I watched the Universal Periodic Review (UPR) process unfold this year with the kind of attention that comes from knowing what is at stake.
As I read through the recommendations made to Kenya by member states and listened to the language of concern about enforced disappearances, police brutality, and sexual violence, I could not help but wonder how long we will continue showing up in these spaces with the same unresolved wounds dressed in new language.
The United Nations Human Rights Council has once again raised concerns about Kenya’s record on protecting basic rights during periods of civil unrest.
While our representatives gave assurances of reform, the situation on the ground paints a different picture, one I have encountered repeatedly through the eyes and voices of survivors who know these issues are not merely abstract entries in Geneva reports but lived realities that often go unaddressed.
I followed the UPR submissions closely because beneath the diplomatic phrasing were clear signals pointing to challenges with state responses to civil demonstrations, including concerns over the use of excessive force during the recent Gen Z protests, where some demonstrators alleged instances of violence and abuse, including sexual violence.
During these protests, I sat with women who had suffered violations and asked whether they still believed the state could protect them.
I remember the pause before each answer, a hesitation that spoke not of uncertainty, but of a painful recognition that what had happened was foreseeable, yet insufficiently prevented.
When the UN system raises concerns in a formal process like the UPR, where member states are expected to report on their human rights records, it is not just a bureaucratic exercise. It is a mirror.
This year, it reflected a country that has not done enough to break patterns of repression in response to dissent.
One might have thought that the history of the 2007–2008 post-election violence and the findings from commissions such as the Truth, Justice and Reconciliation Commission and the Waki Commission would have reshaped the state’s approach to managing political unrest.
Yet, many still observe a system where accountability for the use of force remains elusive and where justice for victims of violence is often delayed. The Gen Z protests were not only about economic grievances.
They became a litmus test of how the state handles youth-led dissent. Allegations of sexual violence emerged again, a reminder that more must be done to prevent and respond to such violations and to support survivors who endure long after the headlines fade.

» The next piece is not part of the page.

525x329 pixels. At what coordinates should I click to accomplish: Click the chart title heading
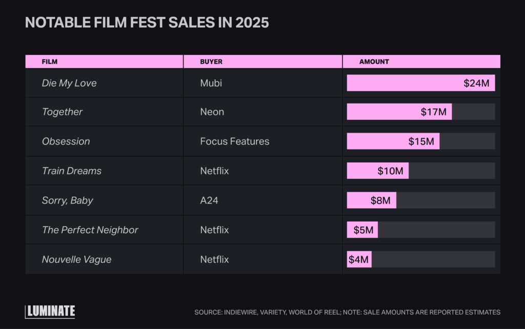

Concerns have been raised that the state has not sufficiently fulfilled its duty to prevent sexual violence, protect civilians, investigate and prosecute perpetrators, and offer reparations to survivors.
These are not just legal obligations, but moral ones. Within the UPR reports were recommendations urging Kenya to conduct independent investigations into all allegations of police brutality and sexual violence, and to ensure accountability for those responsible, regardless of rank or position.
However, domestically, there remains a noticeable gap in investigations and prosecutions tied to incidents during the protests. I highlight these issues not because I expect the UPR alone to resolve them, but because the growing disconnect between international commitments and local realities is troubling.
Unless these recommendations are viewed not just as formalities but as responsibilities owed to affected citizens, progress will remain stalled. The survivors I have spoken to are not seeking pity; they are seeking recognition, truth, and justice that is timely and not negotiated into silence.
Every time I hear public assurances about Kenya’s commitment to human rights, I wonder whether those words are ever meant to reach the women who were harmed during protests, or the families who lost loved ones to protest-related violence.
The UPR process has given Kenya yet another opportunity to reflect, reform, and build systems that protect the right to protest without fear of violence or reprisal. We know the consequences of ignoring credible warnings.
We know what happens when survivors are left without support.
We know the risks of shielding security forces from scrutiny. And if we acknowledge all that, yet still fall short in action, then the recurrence of sexual violence during protests risks becoming not an aberration, but a systemic failure to protect those who speak out.